*Texto de lectura*.

════════

El ataque de ansiedad

El ataque de ansiedad, o crisis de ansiedad, consiste en momentos en los que se padecen, de una manera súbita y temporal, fuertes sensaciones físicas así como un intenso temor con una duración variable. Generalmente aparece de manera inesperada y puede alcanzar su máxima intensidad en unos minutos. No obstante, podría continuar durante más tiempo si se asocian a otras situaciones generadoras de temor.

Durante el ataque de ansiedad se producen síntomas físicos muy intensos tales como opresión en el pecho, taquicardia, dificultad para respirar, hiperventilación, temblores o mareos. Los ataques de ansiedad pueden ocurrir en cualquier momento o lugar sin aparentemente ningún aviso previo.

¿Cuáles son las causas de los ataques de ansiedad?

════════

*Tu tarea*.
¿Puedes volver a escribir, sin cambiar nada, el pasaje del texto sobre el ataque de ansiedad que va desde "Durante el ataque" hasta "ataques de ansiedad?"? Estas entradas no guardan relación con el texto.

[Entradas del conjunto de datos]
════════

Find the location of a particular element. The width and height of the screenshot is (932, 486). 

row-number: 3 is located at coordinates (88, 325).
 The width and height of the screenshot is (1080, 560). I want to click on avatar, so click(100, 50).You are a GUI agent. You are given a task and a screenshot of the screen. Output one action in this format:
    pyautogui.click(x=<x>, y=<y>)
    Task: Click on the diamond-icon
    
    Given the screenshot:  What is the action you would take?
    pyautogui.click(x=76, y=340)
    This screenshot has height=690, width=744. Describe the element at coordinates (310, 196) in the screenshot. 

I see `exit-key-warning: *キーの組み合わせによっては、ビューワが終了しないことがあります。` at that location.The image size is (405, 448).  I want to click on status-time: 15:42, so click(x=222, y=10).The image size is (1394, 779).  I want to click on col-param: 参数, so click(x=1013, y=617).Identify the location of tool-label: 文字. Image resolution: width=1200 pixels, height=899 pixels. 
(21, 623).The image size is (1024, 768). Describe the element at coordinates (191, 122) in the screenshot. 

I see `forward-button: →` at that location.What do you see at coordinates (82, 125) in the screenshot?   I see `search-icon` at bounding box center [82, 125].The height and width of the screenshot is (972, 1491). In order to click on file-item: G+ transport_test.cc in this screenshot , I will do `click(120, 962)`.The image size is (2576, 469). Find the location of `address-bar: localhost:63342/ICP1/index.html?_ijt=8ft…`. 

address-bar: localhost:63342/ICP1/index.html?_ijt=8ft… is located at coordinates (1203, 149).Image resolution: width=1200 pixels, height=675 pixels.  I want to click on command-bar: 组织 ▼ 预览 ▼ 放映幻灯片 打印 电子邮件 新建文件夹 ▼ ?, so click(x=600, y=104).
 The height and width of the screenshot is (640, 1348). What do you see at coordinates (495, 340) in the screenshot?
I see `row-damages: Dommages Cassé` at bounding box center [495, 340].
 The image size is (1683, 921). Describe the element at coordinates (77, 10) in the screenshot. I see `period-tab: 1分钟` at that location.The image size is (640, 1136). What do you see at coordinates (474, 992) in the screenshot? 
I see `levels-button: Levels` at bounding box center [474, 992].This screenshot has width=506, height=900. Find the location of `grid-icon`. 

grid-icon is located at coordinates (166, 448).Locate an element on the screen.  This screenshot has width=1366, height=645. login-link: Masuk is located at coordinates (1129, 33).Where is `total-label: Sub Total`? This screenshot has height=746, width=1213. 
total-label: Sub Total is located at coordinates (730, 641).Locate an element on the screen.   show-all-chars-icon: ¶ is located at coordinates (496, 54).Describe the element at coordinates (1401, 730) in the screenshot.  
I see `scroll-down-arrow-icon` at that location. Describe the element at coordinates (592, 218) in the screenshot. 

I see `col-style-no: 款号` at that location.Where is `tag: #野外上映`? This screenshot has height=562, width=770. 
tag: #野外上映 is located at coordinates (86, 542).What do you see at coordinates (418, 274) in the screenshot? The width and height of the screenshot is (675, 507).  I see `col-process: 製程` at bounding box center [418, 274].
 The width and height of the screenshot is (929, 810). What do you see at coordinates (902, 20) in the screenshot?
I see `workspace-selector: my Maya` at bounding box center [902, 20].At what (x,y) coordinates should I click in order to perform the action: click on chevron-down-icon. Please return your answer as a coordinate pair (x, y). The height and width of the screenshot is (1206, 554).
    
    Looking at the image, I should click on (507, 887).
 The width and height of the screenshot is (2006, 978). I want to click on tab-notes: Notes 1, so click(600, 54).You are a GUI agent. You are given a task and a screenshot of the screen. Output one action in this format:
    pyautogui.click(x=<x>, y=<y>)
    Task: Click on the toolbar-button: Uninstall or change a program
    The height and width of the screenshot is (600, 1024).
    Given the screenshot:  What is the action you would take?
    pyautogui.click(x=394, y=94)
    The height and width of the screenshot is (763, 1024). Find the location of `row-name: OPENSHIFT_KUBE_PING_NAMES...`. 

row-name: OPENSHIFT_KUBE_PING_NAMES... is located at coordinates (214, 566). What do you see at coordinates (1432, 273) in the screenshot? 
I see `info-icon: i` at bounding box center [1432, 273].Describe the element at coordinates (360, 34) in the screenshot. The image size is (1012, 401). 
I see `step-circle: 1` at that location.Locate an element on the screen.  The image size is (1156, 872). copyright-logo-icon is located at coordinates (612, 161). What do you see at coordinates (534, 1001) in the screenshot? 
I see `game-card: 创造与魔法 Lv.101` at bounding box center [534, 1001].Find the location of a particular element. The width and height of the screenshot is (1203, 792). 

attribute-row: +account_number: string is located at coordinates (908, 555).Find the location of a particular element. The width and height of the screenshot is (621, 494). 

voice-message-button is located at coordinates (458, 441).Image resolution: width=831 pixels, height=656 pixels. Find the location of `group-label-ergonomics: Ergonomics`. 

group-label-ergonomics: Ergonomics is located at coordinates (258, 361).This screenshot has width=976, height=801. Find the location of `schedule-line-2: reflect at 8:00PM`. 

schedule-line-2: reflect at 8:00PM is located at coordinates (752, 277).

════════

*Respuesta*.
Durante el ataque de ansiedad se producen síntomas físicos muy intensos tales como opresión en el pecho, taquicardia, dificultad para respirar, hiperventilación, temblores o mareos. Los ataques de ansiedad pueden ocurrir en cualquier momento o lugar sin aparentemente ningún aviso previo.

¿Cuáles son las causas de los ataques de ansiedad?